### Document passage
□ □ □

Figure 1: Different types of data produced by Big Data sources.

ENASE 2022 - 17th International Conference on Evaluation of Novel Approaches to Software Engineering

188

Figure 2: Data sources selection metadata enrichment mechanism using 5Vs.

Manufacturing blueprints provide a complete

summary of a product by juxtaposing its features with

its operational and performance characteristics, as

well as how it is manufactured, which processes are

used, and which manufacturing assets (people, plant

machinery and facilities, production line equipment)

are used to make it, as well as the suppliers who

provide/produce parts and materials. Manufacturing

blueprints also include a summary of suppliers,

including their capabilities and competencies.

Finally, manufacturing blueprints detail how

manufacturers and suppliers coordinate, arrange

manufacturing processes, expedite hand-offs, and

create the final product (Papazoglou & Elgammal,

2018).

□ □ □

### Tasks to complete
[1] In the passage on manufacturing blueprints, what two things about suppliers do the blueprints summarize?
[2] Pick up the passage on manufacturing blueprints after its last sentence and carry it forward.
The listing that follows has no connection to the passage on manufacturing blueprints.

### Source excerpt
□ □ □

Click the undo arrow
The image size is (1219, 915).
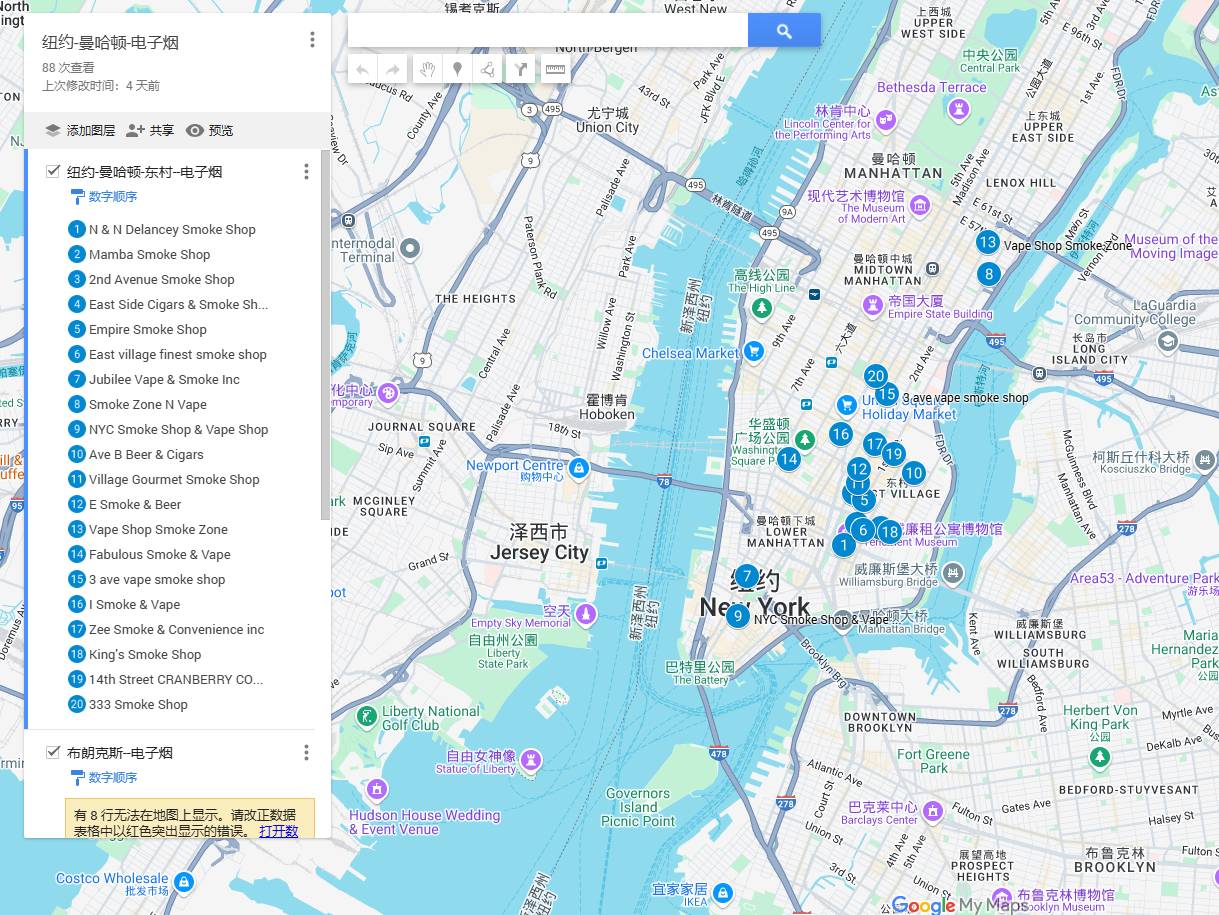tap(362, 70)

□ □ □

### Solved problems
[1] Their capabilities and competencies.

[2]
This paper adopts the basic principles of

manufacturing blueprints and modifies their purpose

and meaning to reflect the description and

characterization of data sources and the data they

produce. Along these lines, a framework is proposed

that builds upon the utilization of the five

aforementioned Big Data characteristics (5Vs) to

describe Big Data sources. These characteristics will

guide the characterization of data sources by means

of specific types of blueprints through an ontology-

based description. Big Data sources will thus be

accompanied by this blueprint description before they

become part of a Data Lake.

3 METHODOLOGY

As mentioned above, a new standardization

framework will be introduced combining the 5Vs Big

Data characteristics and blueprint ontologies to assist

data processing (storing and retrieval) in Data Lakes

organized with pond architecture. According to the

pond architecture, a Data Lake consists of a set of data

ponds and each pond hosts / refers to a specific data

type. Each pond contains a specialized storage system

and data processing depending on the data type

(Sawadogo & Darmont, 2021).

A Data Lake with pond architecture is assumed to

use a dedicated pond to store each data source with

the same type of data, structured, unstructured, and

semi-structured as shown in figure 2. This innate

pond architecture is particularly helpful when

extracting information from the Data Lake as will be

demonstrated later on.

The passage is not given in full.